ねぇ、圭ちゃん。


__圭ちゃんにとって私って何だった?







私の家は何だかんだ有名な家で
私は親からいろんなことを強制されていた。



ピアノにバレエ、習字、茶道....


そして、家庭教師もつけた。



__その先生が...圭ちゃんだった。




圭ちゃんはすごく優しかった。


何でも相談を聞いてくれて、いつも笑顔で、


とっても温かくて......誰よりも大好きだった。





そんな中、家の中はどんどんと荒れていった。



...愛人を作って中々家に帰ってこなくなった父


...それを知って狂ったように遊び呆け
終いには家に男を連れ込むようになった母



「お前がもっとちゃんとして、母さんを...」

と父は溜め息を吐き、そう言う。


「お前なんか産まなきゃよかった。」

と母はわめき散らして叫ぶ。




私はどうすればいいのか解らなくて、
ただ泣き続ける日々だった。






そんなある日。



学校から帰ると知らない男がソファに座っていた。


その男は私に気付き、付いてきた。



「....へぇ...あいつの娘か...」



そう言って私の顔を身体をじっくり見てくる。

きっと母の男で、あいつとは母の事なのだろう。


私は気持ちが悪くて、早く自分の部屋に行こうと
すると男が私の腕を掴み、床へと押し倒してきた。



「......ははっ、大丈夫。

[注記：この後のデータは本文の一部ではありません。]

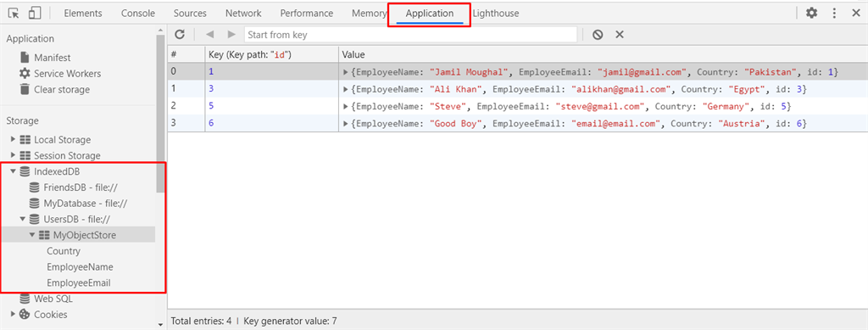Click the sidebar scrollbar down arrow
The width and height of the screenshot is (868, 330).
(x=160, y=324)
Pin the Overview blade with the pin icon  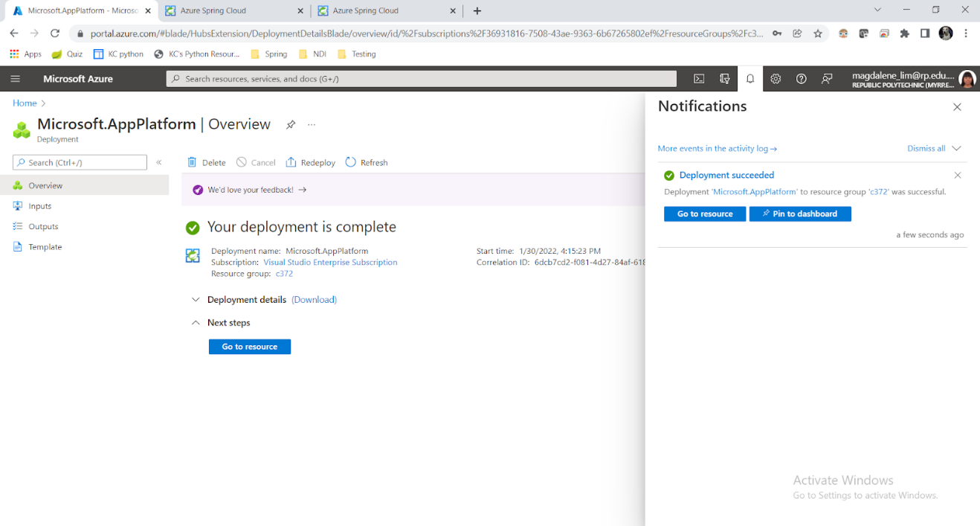[290, 124]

お前の母さん
まだ帰ってこねぇから、安心しろ…」


そう言って笑う男に恐怖しかなかった。



「やっ!やめて!」


必死の抵抗も無意味におわってしまう。



あぁ、きっと私このまま...


もうダメだと目を瞑ったその時。


私にのし掛かっていた重みが無くなった。




「......え...」




目を開けるとそこには倒れた男と


拳を震わせる.......圭ちゃんの姿だった。



「.........圭ちゃん?」



私は安心したせいか、恐怖のせいか、
そこで意識は途切れた。






__目を覚ますと、そこは私の部屋だった。



「...目、覚めた?......大丈夫?」



そう言って私の顔を心配そうに
のぞきこむ圭ちゃんがいた。


私は静かに頷いた。



「俺...るいがあの男に襲われそうになってんの見て、ほんと、頭の中真っ白になって...いつの間にか男に殴りかかってた....初めて本気で人殴ったよ…」


そう言って困ったように微笑む圭ちゃん。




「......圭ちゃん...ありがとぅ....」




私がそう言うと圭ちゃんは暫く黙ってしまった。


すると、圭ちゃんは真剣な表情で言った。



「....俺....るいのこと好き...だ...」



「....えっ...」



私は思ってもいなかった事に驚いて言葉がでない。




「..なぁ...るい。...俺のところに来こない?」



そう圭ちゃんが言った。




私の瞳から一粒の涙が零れ落ちた。


そして、考えることもなく何度も頷いた。



「.......私も圭ちゃんが....好き。」




そんな言った私を圭ちゃんは
優しく笑って頭を撫でてくれた。